Material provided:
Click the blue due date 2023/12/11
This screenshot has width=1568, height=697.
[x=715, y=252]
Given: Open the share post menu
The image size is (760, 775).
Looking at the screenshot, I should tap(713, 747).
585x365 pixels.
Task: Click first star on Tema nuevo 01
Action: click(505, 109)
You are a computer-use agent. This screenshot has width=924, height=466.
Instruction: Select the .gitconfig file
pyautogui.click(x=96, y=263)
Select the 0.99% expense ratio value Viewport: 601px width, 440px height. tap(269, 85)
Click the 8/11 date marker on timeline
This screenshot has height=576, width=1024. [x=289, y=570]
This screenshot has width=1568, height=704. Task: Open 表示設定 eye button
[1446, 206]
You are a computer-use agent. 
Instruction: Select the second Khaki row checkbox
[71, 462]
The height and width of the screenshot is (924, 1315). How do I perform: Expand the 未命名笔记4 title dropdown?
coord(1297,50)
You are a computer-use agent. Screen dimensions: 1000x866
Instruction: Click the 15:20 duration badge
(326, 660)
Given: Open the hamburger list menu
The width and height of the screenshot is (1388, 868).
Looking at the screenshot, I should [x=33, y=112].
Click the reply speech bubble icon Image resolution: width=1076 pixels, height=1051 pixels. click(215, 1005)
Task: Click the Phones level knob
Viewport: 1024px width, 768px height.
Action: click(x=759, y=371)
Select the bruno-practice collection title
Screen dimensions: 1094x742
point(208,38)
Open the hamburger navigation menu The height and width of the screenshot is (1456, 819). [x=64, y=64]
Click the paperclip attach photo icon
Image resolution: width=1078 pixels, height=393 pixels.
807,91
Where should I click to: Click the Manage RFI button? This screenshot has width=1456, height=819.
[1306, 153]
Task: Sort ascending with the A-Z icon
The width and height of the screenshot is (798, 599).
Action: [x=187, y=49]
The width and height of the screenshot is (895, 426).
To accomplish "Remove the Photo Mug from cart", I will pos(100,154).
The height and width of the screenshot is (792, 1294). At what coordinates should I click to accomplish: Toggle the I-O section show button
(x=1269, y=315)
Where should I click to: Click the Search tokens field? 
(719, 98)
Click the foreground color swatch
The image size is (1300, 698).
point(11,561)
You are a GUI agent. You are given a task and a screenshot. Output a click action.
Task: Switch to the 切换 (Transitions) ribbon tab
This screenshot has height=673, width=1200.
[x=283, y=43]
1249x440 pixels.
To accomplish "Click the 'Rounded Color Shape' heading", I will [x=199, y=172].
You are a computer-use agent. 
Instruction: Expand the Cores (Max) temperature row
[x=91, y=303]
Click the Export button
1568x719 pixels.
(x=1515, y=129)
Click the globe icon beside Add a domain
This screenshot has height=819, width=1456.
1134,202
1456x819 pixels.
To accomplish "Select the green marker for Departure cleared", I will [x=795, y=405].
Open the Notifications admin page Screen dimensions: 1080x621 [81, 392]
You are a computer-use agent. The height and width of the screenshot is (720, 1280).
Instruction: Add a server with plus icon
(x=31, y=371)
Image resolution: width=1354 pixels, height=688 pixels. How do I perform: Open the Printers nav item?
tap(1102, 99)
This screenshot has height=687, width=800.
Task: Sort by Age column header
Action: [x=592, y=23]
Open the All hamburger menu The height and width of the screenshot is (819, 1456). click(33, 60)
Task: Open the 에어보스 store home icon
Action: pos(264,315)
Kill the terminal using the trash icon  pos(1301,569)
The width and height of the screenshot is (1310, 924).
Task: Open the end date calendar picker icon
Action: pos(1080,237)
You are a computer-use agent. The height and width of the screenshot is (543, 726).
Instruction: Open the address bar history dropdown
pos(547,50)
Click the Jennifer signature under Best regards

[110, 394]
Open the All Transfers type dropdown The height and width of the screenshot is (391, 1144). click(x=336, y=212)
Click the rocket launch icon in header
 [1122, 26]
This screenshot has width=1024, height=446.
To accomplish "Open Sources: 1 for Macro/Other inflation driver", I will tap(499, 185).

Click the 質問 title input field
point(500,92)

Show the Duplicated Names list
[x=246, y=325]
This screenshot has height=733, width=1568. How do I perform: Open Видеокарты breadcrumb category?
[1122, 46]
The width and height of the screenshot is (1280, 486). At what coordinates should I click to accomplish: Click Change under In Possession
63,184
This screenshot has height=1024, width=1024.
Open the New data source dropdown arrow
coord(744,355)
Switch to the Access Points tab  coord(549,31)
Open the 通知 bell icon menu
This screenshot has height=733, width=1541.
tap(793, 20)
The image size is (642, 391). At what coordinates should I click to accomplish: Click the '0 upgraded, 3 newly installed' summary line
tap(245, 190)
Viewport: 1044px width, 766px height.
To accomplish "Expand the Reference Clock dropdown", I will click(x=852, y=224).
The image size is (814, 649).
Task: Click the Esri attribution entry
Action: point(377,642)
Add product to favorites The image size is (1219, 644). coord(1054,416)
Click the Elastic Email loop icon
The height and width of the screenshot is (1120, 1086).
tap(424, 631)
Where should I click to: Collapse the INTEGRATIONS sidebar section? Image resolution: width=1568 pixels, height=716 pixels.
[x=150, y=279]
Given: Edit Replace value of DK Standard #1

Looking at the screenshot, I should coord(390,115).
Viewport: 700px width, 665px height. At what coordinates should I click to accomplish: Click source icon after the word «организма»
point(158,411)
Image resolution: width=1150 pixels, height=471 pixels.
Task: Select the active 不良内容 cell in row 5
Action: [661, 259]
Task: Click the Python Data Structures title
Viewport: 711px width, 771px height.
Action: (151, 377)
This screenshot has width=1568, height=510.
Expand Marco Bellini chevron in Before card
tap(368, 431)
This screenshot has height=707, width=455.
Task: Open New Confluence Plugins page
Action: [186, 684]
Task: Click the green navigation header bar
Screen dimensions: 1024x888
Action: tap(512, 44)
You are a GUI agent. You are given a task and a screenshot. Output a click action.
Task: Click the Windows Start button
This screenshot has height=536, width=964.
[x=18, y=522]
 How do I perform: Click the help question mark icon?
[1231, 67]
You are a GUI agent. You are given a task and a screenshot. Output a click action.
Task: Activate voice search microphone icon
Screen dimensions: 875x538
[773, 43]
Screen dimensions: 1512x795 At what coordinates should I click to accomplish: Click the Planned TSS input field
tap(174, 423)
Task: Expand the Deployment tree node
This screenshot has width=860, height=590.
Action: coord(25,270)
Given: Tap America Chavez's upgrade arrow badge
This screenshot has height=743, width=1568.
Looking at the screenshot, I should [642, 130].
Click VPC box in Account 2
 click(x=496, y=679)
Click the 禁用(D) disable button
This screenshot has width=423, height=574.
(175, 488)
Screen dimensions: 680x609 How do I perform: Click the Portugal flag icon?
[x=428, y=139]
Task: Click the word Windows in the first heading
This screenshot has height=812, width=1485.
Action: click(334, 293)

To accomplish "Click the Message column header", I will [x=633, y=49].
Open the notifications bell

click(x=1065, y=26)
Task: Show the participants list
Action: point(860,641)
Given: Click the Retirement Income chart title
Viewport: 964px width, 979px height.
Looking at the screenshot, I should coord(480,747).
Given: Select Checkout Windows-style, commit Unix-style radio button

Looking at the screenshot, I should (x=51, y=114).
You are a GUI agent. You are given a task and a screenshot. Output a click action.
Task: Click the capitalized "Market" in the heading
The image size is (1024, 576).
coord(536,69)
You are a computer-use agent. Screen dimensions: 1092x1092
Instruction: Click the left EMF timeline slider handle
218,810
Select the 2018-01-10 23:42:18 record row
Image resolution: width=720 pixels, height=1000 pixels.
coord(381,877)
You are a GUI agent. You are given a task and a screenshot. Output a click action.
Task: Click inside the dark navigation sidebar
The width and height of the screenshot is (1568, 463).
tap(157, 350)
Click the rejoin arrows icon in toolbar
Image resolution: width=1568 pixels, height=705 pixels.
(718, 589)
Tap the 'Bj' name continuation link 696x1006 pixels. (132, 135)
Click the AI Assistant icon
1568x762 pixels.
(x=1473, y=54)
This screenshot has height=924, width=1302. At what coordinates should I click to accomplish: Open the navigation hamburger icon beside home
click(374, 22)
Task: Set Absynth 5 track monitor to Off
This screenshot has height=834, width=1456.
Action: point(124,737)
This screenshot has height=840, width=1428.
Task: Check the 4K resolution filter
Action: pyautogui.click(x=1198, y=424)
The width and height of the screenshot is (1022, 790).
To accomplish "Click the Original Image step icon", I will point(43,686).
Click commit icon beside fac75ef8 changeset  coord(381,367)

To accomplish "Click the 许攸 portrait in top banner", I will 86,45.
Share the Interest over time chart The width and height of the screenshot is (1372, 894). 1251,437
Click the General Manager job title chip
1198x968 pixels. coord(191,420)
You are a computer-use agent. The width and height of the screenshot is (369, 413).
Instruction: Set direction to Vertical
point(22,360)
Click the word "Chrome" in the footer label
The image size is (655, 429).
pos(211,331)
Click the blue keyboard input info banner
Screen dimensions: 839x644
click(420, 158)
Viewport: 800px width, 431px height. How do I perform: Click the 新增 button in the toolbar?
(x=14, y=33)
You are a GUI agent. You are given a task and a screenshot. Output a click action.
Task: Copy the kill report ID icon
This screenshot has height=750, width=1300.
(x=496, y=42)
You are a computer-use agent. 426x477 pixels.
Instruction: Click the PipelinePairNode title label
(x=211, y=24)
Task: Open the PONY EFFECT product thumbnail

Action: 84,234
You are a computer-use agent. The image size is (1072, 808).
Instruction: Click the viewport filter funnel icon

Exercise task: Copy out verbatim the lines from the one holding "Click commit icon" through the end of the material, both ends included.

Exercise answer:
Click commit icon beside fac75ef8 changeset  coord(381,367)

To accomplish "Click the 许攸 portrait in top banner", I will 86,45.
Share the Interest over time chart The width and height of the screenshot is (1372, 894). 1251,437
Click the General Manager job title chip
1198x968 pixels. coord(191,420)
You are a computer-use agent. The width and height of the screenshot is (369, 413).
Instruction: Set direction to Vertical
point(22,360)
Click the word "Chrome" in the footer label
The image size is (655, 429).
pos(211,331)
Click the blue keyboard input info banner
Screen dimensions: 839x644
click(420, 158)
Viewport: 800px width, 431px height. How do I perform: Click the 新增 button in the toolbar?
(x=14, y=33)
You are a GUI agent. You are given a task and a screenshot. Output a click action.
Task: Copy the kill report ID icon
This screenshot has height=750, width=1300.
(x=496, y=42)
You are a computer-use agent. 426x477 pixels.
Instruction: Click the PipelinePairNode title label
(x=211, y=24)
Task: Open the PONY EFFECT product thumbnail

Action: 84,234
You are a computer-use agent. The image size is (1072, 808).
Instruction: Click the viewport filter funnel icon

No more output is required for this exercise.